Records drawn from a dataset
——
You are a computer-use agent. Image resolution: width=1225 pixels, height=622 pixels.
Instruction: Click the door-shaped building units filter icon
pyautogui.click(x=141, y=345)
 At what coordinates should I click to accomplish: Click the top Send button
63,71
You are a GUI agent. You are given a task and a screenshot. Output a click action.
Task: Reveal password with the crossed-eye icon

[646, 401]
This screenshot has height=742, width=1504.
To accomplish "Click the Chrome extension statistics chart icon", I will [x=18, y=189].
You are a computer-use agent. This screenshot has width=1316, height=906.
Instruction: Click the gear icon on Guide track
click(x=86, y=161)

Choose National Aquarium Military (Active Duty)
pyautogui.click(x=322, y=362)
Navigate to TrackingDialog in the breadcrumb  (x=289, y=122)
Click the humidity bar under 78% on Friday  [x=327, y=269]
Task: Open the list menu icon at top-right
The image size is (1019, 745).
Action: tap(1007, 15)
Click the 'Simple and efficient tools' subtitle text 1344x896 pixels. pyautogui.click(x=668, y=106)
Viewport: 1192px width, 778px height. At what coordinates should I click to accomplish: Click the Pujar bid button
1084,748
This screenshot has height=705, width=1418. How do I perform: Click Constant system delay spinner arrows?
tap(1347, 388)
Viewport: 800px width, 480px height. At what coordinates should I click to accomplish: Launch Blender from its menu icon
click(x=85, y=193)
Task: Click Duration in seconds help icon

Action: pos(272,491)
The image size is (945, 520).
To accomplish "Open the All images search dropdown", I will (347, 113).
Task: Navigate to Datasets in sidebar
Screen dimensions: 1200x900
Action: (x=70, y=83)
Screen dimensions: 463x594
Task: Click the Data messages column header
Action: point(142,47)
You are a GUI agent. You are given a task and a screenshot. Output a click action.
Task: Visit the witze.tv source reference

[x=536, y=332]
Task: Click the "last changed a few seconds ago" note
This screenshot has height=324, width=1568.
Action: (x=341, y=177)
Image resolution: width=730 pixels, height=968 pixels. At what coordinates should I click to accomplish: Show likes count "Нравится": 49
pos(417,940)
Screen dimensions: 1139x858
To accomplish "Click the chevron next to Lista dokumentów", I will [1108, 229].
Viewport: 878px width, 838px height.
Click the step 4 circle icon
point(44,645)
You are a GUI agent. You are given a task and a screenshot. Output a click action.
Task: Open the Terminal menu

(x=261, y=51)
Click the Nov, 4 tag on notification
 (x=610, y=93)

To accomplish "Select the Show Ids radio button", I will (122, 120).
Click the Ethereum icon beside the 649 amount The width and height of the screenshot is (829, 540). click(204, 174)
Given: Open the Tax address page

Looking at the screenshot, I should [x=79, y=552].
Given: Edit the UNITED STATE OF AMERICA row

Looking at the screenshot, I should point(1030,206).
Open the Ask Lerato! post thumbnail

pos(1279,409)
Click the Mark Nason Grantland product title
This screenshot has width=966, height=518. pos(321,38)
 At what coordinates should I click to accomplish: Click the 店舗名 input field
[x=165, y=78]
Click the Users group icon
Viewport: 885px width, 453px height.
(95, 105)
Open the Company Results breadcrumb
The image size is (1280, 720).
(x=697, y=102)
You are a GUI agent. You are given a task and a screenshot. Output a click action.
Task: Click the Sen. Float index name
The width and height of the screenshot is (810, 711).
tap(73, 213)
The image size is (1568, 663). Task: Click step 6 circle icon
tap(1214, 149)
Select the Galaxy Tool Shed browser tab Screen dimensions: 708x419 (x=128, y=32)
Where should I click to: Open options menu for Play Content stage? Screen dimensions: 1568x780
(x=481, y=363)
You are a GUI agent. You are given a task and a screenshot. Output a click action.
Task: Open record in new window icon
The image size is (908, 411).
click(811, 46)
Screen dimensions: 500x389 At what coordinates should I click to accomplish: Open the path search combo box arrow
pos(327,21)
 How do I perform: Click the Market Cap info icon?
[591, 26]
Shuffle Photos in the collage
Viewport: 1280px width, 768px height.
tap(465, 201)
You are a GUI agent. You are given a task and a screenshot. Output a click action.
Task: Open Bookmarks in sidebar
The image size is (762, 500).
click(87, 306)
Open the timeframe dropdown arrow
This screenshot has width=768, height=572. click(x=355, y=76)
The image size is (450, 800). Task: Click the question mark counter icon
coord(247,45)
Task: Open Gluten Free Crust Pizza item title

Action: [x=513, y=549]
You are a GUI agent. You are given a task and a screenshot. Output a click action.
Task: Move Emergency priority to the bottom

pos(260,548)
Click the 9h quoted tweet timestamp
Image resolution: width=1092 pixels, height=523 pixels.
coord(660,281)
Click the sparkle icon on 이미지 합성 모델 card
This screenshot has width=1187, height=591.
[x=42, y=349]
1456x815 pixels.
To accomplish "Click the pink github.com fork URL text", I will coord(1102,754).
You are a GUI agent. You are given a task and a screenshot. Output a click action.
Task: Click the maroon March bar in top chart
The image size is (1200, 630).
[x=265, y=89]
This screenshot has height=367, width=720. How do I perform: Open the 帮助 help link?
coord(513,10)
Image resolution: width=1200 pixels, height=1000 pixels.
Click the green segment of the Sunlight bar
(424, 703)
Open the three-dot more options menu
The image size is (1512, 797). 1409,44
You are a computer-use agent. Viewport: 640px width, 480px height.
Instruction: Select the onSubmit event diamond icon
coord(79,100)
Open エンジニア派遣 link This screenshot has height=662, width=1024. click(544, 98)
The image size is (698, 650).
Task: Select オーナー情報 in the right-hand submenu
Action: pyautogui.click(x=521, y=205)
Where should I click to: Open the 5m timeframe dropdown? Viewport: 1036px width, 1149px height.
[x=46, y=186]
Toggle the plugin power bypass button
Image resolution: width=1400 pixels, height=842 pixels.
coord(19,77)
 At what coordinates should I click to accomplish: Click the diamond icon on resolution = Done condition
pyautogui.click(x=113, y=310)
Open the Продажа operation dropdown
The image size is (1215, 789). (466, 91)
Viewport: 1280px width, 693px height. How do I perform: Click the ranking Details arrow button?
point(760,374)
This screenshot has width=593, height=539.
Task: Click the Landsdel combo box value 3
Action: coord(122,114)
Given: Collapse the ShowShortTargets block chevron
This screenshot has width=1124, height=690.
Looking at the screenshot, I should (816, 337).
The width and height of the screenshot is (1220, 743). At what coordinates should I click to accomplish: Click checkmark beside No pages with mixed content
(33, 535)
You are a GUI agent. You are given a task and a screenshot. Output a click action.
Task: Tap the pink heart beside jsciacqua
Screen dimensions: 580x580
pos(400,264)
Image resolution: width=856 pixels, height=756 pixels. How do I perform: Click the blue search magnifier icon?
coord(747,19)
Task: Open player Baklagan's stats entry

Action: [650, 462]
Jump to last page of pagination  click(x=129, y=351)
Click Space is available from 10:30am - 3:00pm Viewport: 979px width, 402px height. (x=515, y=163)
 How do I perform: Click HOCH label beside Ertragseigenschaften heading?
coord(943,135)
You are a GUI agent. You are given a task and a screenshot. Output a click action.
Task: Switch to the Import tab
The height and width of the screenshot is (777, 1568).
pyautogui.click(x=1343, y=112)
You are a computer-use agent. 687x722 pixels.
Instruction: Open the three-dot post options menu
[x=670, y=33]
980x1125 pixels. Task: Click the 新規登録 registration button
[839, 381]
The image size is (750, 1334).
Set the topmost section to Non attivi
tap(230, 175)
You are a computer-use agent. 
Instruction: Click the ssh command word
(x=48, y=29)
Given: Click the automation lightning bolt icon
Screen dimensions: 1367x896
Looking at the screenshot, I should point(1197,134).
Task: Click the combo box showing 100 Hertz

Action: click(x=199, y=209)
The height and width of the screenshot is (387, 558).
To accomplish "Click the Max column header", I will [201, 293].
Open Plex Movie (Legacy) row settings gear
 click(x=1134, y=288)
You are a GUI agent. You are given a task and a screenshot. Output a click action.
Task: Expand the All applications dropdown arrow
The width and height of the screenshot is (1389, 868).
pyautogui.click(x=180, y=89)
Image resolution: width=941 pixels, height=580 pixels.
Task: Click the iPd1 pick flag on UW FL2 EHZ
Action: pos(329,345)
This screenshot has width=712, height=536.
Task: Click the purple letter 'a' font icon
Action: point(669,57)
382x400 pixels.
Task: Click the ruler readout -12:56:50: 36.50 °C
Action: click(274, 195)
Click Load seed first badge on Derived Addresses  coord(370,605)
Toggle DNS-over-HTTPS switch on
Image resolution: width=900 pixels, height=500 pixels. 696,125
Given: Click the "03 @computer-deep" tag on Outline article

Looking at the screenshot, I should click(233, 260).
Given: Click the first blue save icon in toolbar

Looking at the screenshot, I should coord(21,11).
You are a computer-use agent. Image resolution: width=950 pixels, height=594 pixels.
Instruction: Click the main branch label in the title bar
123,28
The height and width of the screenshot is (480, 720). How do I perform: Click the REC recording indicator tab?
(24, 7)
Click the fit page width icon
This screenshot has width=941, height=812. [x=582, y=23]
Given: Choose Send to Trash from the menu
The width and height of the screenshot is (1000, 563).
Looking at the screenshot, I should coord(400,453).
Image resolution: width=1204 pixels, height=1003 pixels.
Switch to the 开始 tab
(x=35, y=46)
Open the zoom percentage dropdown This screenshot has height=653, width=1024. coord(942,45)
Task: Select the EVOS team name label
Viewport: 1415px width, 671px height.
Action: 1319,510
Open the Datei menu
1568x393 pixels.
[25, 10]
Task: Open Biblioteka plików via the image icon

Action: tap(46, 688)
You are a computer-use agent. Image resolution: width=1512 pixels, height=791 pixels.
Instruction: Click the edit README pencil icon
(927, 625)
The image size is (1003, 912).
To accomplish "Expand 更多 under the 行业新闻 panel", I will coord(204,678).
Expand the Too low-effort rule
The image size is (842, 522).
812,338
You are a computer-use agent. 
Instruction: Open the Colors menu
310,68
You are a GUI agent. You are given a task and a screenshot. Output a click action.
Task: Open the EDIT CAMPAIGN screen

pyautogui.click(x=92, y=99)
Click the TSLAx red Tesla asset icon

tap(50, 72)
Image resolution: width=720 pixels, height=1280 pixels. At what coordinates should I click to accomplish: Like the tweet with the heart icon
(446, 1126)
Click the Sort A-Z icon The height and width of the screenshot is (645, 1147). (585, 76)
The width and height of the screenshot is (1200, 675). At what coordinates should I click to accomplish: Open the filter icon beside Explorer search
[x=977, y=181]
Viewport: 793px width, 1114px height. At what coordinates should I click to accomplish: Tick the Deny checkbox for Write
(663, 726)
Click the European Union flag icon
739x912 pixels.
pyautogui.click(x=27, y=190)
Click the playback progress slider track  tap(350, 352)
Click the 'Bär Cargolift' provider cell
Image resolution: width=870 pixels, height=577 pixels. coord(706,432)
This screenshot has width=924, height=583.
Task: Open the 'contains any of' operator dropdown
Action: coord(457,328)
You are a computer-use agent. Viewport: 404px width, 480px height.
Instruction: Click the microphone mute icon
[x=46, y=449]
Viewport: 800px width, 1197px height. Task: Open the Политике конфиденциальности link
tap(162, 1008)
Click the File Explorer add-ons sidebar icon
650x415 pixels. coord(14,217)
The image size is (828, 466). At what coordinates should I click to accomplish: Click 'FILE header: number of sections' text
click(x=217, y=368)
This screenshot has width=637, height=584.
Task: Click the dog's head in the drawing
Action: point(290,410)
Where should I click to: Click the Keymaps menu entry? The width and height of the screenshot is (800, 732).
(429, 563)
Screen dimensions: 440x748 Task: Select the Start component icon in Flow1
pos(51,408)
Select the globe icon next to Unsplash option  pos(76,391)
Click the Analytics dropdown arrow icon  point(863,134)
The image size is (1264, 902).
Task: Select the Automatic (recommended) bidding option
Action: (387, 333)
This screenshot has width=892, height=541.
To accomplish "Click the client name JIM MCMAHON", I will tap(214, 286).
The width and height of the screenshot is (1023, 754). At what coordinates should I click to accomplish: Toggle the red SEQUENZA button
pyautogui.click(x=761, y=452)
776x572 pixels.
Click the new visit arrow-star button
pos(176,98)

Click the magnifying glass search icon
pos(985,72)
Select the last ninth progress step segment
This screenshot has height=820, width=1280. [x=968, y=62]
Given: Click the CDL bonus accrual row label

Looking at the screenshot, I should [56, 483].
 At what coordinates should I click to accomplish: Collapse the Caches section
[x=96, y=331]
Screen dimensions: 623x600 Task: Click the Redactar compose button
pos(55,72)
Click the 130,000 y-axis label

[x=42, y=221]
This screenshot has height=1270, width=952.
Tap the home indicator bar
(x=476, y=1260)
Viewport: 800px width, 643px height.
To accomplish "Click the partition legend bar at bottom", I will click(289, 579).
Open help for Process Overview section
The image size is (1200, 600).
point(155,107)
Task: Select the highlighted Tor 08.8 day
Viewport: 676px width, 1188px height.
——
▶ YOUR ASSIGNMENT
Whenever a line above includes the string "Navigate", copy it.

▶ RESULT OF THE TASK
Navigate to TrackingDialog in the breadcrumb  (x=289, y=122)
Task: Navigate to Datasets in sidebar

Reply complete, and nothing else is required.